Fitting Logistic Regression
The computational machinery for fitting logistic regression looks almost identical to what we used for linear least squares regression. The primary function we’ll use is glm()
.
Call: glm(formula = spam ~ log(num_char), family = "binomial", data = email)
Coefficients:
(Intercept) log(num_char)
-1.7244 -0.5435
Degrees of Freedom: 3920 Total (i.e. Null); 3919 Residual
Null Deviance: 2437
Residual Deviance: 2190 AIC: 2194
These coefficients are a bit more challenging to interpret since they’re no longer linearly related to the response. The sign of the coefficient for log(num_char)
, however, is informative: it tells us that messages with more characters will be predicted to have a lower probability of being spam.
Let’s take a look at the predictions that this model makes back into the data set that it was trained on (also called the fitted values). When using the predict()
function on logistic regression models, there are several different types of predictions that it can return, so be sure to specify type = "response"
.
p_hat_m1 <- predict(m1, email, type = "response")
We can then move from values of \(\hat{p}_i\) to values of \(y_1\) by checked to see whether each value of \(\hat{p}_i\) is greater than .5. Let’s combine these values into one data frame.
predictions <- tibble(y = email$spam) %>%
mutate(p_hat_m1 = p_hat_m1,
y_hat_m1 = p_hat_m1 > .5)
predictions
# A tibble: 3,921 × 3
y p_hat_m1 y_hat_m1
<fct> <dbl> <lgl>
1 0 0.0454 FALSE
2 0 0.0473 FALSE
3 0 0.0553 FALSE
4 0 0.0419 FALSE
5 0 0.137 FALSE
6 0 0.145 FALSE
7 0 0.0704 FALSE
8 0 0.0566 FALSE
9 0 0.0886 FALSE
10 0 0.0951 FALSE
# … with 3,911 more rows
These first 10 rows were all examples of not-spam (\(y = 0\)), and our model corresponding estimate that the probabilities that each one is spam based on the value of log_num_char
is quite low, ranging from .04 to .14. Since these are all less than .5, every prediction (or fitted value) was 0.
How well did the model do when it predicted very high values of \(\hat{p}_i\). Let’s take a look by sorting the data frame in descending order.
# A tibble: 3,921 × 3
y p_hat_m1 y_hat_m1
<fct> <dbl> <lgl>
1 1 0.884 TRUE
2 1 0.884 TRUE
3 0 0.807 TRUE
4 0 0.807 TRUE
5 0 0.782 TRUE
6 0 0.782 TRUE
7 0 0.742 TRUE
8 0 0.726 TRUE
9 0 0.711 TRUE
10 1 0.636 TRUE
# … with 3,911 more rows
There were two messages that the model assigned a probability of .884 that they were spam and indeed they were. But then the model made several errors. Messages 3 through 9 were all also predicted to be spam but in fact they were not.

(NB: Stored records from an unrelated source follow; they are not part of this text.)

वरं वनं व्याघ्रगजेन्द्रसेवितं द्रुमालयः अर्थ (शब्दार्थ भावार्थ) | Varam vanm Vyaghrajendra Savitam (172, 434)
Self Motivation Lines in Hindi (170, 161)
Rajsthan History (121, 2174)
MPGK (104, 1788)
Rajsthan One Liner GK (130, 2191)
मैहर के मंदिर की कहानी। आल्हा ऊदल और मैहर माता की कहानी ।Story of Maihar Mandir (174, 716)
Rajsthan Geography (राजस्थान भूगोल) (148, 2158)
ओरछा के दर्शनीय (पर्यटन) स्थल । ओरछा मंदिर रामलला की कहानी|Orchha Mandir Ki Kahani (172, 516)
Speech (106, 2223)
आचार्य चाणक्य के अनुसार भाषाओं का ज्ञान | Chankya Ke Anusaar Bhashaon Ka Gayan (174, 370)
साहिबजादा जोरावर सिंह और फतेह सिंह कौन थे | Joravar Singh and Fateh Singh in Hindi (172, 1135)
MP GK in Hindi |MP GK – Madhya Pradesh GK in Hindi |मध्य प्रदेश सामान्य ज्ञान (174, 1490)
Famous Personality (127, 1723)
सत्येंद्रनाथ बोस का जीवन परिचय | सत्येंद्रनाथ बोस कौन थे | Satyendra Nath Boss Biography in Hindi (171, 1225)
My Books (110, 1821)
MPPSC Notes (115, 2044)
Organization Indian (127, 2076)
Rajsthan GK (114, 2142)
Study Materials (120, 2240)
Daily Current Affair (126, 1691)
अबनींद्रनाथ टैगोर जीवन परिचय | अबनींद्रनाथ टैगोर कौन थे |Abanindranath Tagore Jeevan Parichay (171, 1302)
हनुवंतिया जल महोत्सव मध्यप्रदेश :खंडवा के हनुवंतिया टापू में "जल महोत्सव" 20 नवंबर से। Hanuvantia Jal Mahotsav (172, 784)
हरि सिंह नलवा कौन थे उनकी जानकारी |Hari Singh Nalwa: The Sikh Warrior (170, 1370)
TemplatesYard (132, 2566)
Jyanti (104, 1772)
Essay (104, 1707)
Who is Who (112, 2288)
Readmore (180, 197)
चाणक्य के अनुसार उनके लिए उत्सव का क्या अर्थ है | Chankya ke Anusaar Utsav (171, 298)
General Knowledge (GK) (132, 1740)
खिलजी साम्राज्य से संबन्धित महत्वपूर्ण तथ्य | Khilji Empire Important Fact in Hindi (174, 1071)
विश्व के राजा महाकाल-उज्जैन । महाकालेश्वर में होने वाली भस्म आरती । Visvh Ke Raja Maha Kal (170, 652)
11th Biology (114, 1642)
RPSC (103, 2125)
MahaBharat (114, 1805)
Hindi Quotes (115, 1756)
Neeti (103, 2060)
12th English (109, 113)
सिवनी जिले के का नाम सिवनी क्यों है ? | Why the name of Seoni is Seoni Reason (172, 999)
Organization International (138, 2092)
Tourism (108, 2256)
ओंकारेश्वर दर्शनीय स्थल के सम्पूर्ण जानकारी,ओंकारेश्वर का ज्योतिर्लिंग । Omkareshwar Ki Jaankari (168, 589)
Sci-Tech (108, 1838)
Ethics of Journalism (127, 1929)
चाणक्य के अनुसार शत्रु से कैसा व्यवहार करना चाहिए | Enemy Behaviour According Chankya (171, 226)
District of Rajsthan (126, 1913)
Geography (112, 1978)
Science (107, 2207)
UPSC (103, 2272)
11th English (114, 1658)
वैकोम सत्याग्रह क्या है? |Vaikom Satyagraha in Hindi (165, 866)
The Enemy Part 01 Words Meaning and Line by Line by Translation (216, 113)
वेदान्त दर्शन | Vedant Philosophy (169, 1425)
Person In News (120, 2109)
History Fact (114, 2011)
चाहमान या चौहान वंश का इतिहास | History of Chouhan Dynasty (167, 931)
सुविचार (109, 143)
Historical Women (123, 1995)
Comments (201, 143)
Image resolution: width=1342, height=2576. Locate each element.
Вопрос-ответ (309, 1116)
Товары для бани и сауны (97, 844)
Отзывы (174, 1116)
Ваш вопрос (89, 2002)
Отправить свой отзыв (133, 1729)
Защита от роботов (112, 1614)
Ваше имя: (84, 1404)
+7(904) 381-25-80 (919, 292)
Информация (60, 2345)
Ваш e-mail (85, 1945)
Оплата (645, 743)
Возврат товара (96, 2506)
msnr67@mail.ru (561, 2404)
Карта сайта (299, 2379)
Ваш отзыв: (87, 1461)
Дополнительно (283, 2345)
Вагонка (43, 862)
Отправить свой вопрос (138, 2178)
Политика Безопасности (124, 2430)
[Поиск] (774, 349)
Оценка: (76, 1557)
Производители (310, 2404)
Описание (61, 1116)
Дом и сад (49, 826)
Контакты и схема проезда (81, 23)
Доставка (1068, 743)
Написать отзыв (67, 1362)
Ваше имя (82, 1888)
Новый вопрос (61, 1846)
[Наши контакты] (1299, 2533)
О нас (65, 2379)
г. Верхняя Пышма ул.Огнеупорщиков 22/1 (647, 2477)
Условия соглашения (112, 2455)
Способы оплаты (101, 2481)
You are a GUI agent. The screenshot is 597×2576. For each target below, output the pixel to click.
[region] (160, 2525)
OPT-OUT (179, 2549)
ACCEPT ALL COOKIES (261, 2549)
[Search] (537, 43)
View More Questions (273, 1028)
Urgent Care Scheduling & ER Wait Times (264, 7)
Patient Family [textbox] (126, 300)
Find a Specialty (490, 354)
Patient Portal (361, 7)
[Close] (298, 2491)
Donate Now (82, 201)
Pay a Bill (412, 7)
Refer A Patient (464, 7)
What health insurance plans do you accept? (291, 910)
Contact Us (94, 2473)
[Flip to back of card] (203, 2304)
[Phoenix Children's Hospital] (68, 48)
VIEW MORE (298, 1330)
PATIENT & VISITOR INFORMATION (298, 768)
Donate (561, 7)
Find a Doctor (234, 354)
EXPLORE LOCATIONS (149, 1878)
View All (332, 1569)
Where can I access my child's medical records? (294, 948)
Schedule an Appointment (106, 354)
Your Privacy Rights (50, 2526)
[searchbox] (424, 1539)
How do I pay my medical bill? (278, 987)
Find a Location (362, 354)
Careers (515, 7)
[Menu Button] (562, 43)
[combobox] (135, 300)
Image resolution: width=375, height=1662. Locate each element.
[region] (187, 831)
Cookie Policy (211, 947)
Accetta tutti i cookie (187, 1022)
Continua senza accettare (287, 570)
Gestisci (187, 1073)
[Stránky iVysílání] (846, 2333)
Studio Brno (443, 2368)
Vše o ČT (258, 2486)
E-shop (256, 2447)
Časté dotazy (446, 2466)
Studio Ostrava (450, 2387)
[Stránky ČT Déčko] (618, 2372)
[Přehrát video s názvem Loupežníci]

It seems, on the surface that this simple logistic regression model, though it is functional, is not very accurate. We’ll aim to increase its accuracy tomorrow in class.
Summary
In these notes we introduced the concept of classification using a logistic regression model. Logistic regression uses the logistic function to transform predictions into a probability that the response is 1. These probabilities can be used to classify y as 0 or 1 by checked to see if they exceed a threshold (often .5).
These notes focus on step 1 of the predictive model building process: deciding on the mathematical form of the model. In class tomorrow will take up the remaining three as we learn how to use apply logistic regression as a classification model to complete the eighth and final lab of Stat 20.